[Python-ideas] exclusively1, common, exclusively2 = set1 - set2, set1 & set2, set2 - set1

Sat Jul 6 19:26:29 CEST 2013

On 07/07/13 01:34, Stephen J. Turnbull wrote:
> Steven D'Aprano writes:
>
>   > "partition" is not the ideal name for this method,
>
> +1
>
> It would completely confuse anybody who did want a partition.
>
>   > but the actual operation itself is very useful. I have often done
>   > this, mostly on dict views rather than sets. In my head, it's an
>   > obvious operation, to split a pair of sets into three, spoiled only
>   > by lack of a good name.
>   >
>   > Perhaps "split" is a reasonable name?
>   >
>   > only1, both, only2 = set1.split(set2)
>
> -1
>
> Set splitting is an intractable problem.
> https://en.wikipedia.org/wiki/Set_splitting_problem

Paddy's suggested method is a concrete, conceptually simple operation on two finite, discrete sets, not some theoretical problem[1] from complexity theory. If we're going to reject method names because they have some vague relation to some obscure corner of mathematics that 99% of programmers will never have heard of, let alone care about, I think we're going to soon run out of good names.

> That wouldn't bother me all that much except that I can imagine all
> kinds of ways to split sets that have little to do with boolean
> algebra (starting with Dedekind cuts, you see how messy this will
> get).

The string split method implements *one specific way* of splitting strings, by partitioning on some given delimiter.
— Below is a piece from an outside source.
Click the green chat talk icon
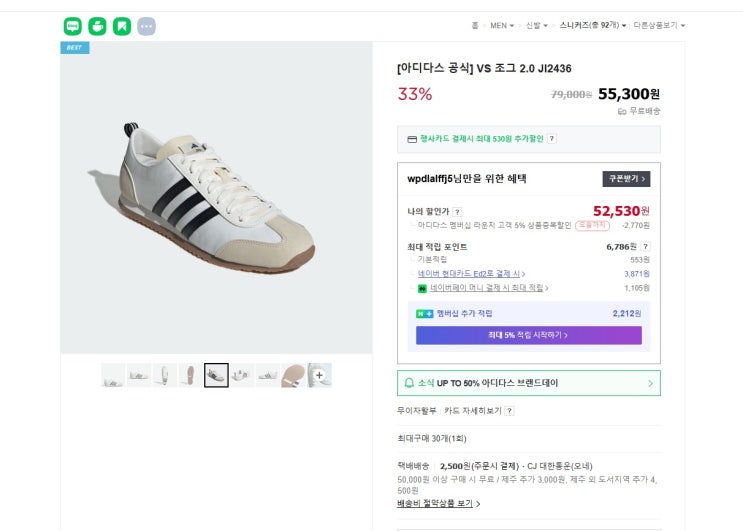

There are other ways of splitting, say by keeping the delimiter, or by partitioning the string in groups of N characters, or between pairs of brackets, etc. We don't reject the name "split" for strings just because there are alternative ways to split, and we shouldn't reject a simple, descriptive, understandable name "split" for sets just because there are other ways to split sets.

> I propose "join".[1]
...
> [1]  Or maybe it's the meet?  I never can keep the two straight....

I don't think that either is appropriate. Join and meet are operations on a single set, not a pair of them: the join of a set is the least upper bound (effectively, the maximum) and the meet is the greatest lower bound (effectively, the minimum) of the set. They are not operations on two sets.

http://en.wikipedia.org/wiki/Join_and_meet

Alternatively, join and meet can be defined as binary operations on elements of the set, rather than on the set itself.

But in any case, I don't think that a method that takes two sets as input and returns three sets should be called a "join". In plain English, when you join two things you get one thing, not three. And if we're going to reject set.partition because it doesn't behave quite the same as str.partition, then we should reject set.join because it doesn't behave anything even slightly like str.join, which is *far* more well-known than str.partition.

This is clearly a convenience method. There's already a fast way to calculate the result, it just takes three calls instead of one. This would be a little faster and more convenient but it wouldn't change what we can do with sets. I already have a utility function in my toolbox to calculate this, so it would be a Nice To Have if it were a built-in set method, but not if it means spending three weeks arguing about the method name :-)

[1] Not that I mean to imply that there is necessarily no concrete application for this problem. But being intractable, it is unlikely to be proposed or accepted as a set method.

-- 
Steven